Using the coastal waters of the municipalities of Bolinao and Anda in Pangasinan as study sites, Ferrera seeks to address the rampant fish kills in the area by examining the root of the problem — the growth of harmful algal blooms (HABs) that pollute aquatic ecosystems.

“These HABs are a result of over-enriching the water with nutrients, caused by too much feeds that are put inside fish cages and fences,” Ferrera says.

On receiving the ‘For Women in Science’ national fellowship, Ferrera shares, “I see my win as an opportunity to create a ripple effect that will inspire more individuals to pursue careers in science.”

(Wo)manning the lab
Ferrera, a post-doctoral researcher at the University of the Philippines Marine Science Institute (UP MSI) says she hasn’t encountered any problems from being a woman in their lab. According to her, ““At MSI, there are many women scientists, and they are all very hardworking in terms of solving problems related to the environment.”

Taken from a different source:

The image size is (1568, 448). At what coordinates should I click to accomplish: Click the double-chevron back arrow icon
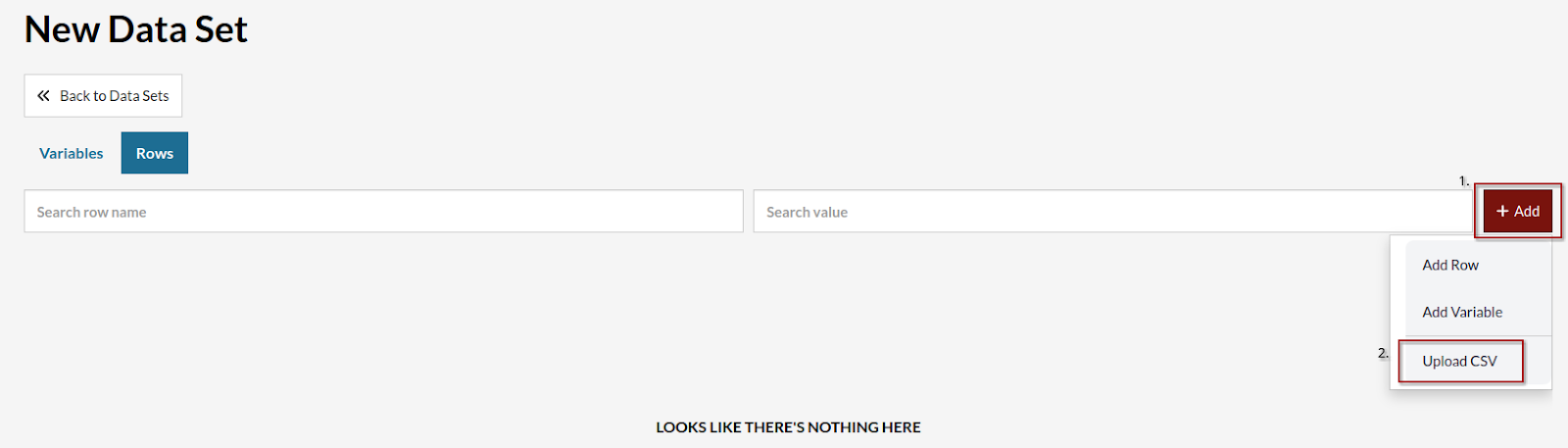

Her observation is consistent with the results of a recent World Economic Forum report, saying that the Philippines is closing the gender gap at 79 percent, and ranks 10th out of 144 countries in doing so.

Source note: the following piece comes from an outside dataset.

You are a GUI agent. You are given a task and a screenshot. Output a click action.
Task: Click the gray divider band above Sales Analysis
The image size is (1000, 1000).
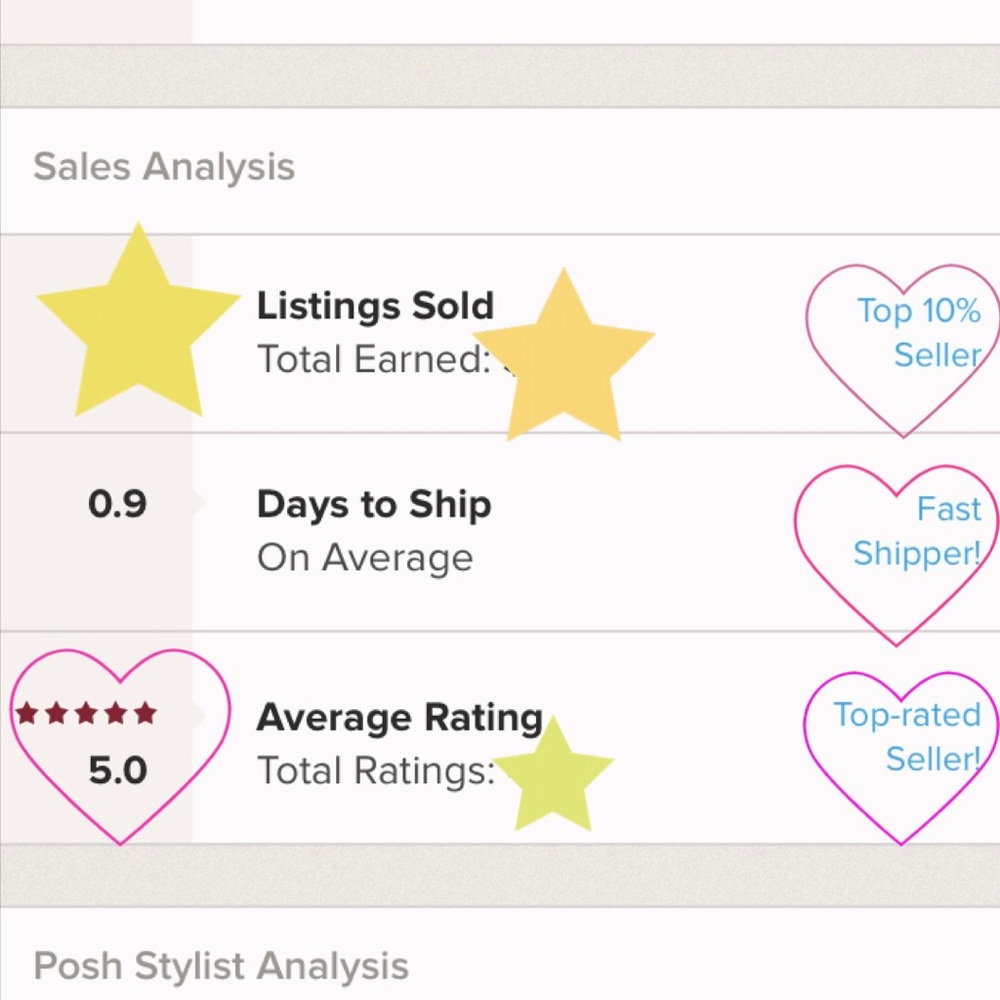pyautogui.click(x=500, y=75)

“The Philippines is one of the few countries in Asia that has achieved gender equality in the field of science,” says Thibault de Saint Victor, managing director of L’Oreal Philippines.

But, there is still much to be done to improve the advancement of women scientists in the country, as according to a UNESCO report, the Philippines has only 189 researchers for every one million Filipino. “This is basically half of what UNESCO recommends, globally,” de Saint Victor notes.

The ‘leaky’ pipeline
Professor Shahbaz Khan, the director for UNESCO’s Regional Science Bureau for Asia and the Pacific, says, “We are losing skilled women in the sciences through the ‘leaky pipeline.’” The latter illustrates that, while the Philippines produces a large percentage of women who graduate with a degree in science and technology, we tend to lose them along the way for varied reasons — domestic responsibilities at home, or lack of support from families.

Women for women
An event that gathered together women in the sciences, students, and the rest of the local scientific community hoped to inspire more women to move forward with their scientific careers despite the challenges surrounding them.

Dr. Laura David, an FWIS Philippines National Fellow in 2011, and a physical oceanographer/professor at the UP MSI explains that it helps for Filipinos have a large social network. “While there’s still the drive for us, women to be primary caregivers, we have an extended family who helps us carry out roles at home — like our husbands, and our parents.”

“It also beneficial to have child-care facilities and wellness centers inside our workplaces that allow us to take care of our families, at the same time, do our research, our work,” David adds.

On the other hand, Dr. Marieta Sumagaysay, executive director of the National Research Council of the Philippines, calls for gender sensitivity in workplaces, starting at the management level.

For both Dr. Aletta Yñiguez, an assistant professor at UP MSI, and Dr. Didith Rodrigo, a professor at the Department of Information Systems and Computer Science at the Ateneo de Manila University, girls should never lose the support from their families since day one of developing their interest in the sciences.

The ‘For Women
in Science’ program
L’Oreal and UNESCO founded the ‘For Women in Science’ (FWIS) program in 1998 to empower more females to pursue their careers in the field of science. It provides scientific aid in the form of distinctions and research grants.

To date, the program has provided support to more than 3,000 women scientists from 117 countries and celebrated over 100 renowned scientists at the peak of their careers, including three who went on to win a Nobel Prize.

FWIS selects and recognizes laureates for international awards and national fellowships. It also awards young girls who become an inspiration for others to pursue scientific careers.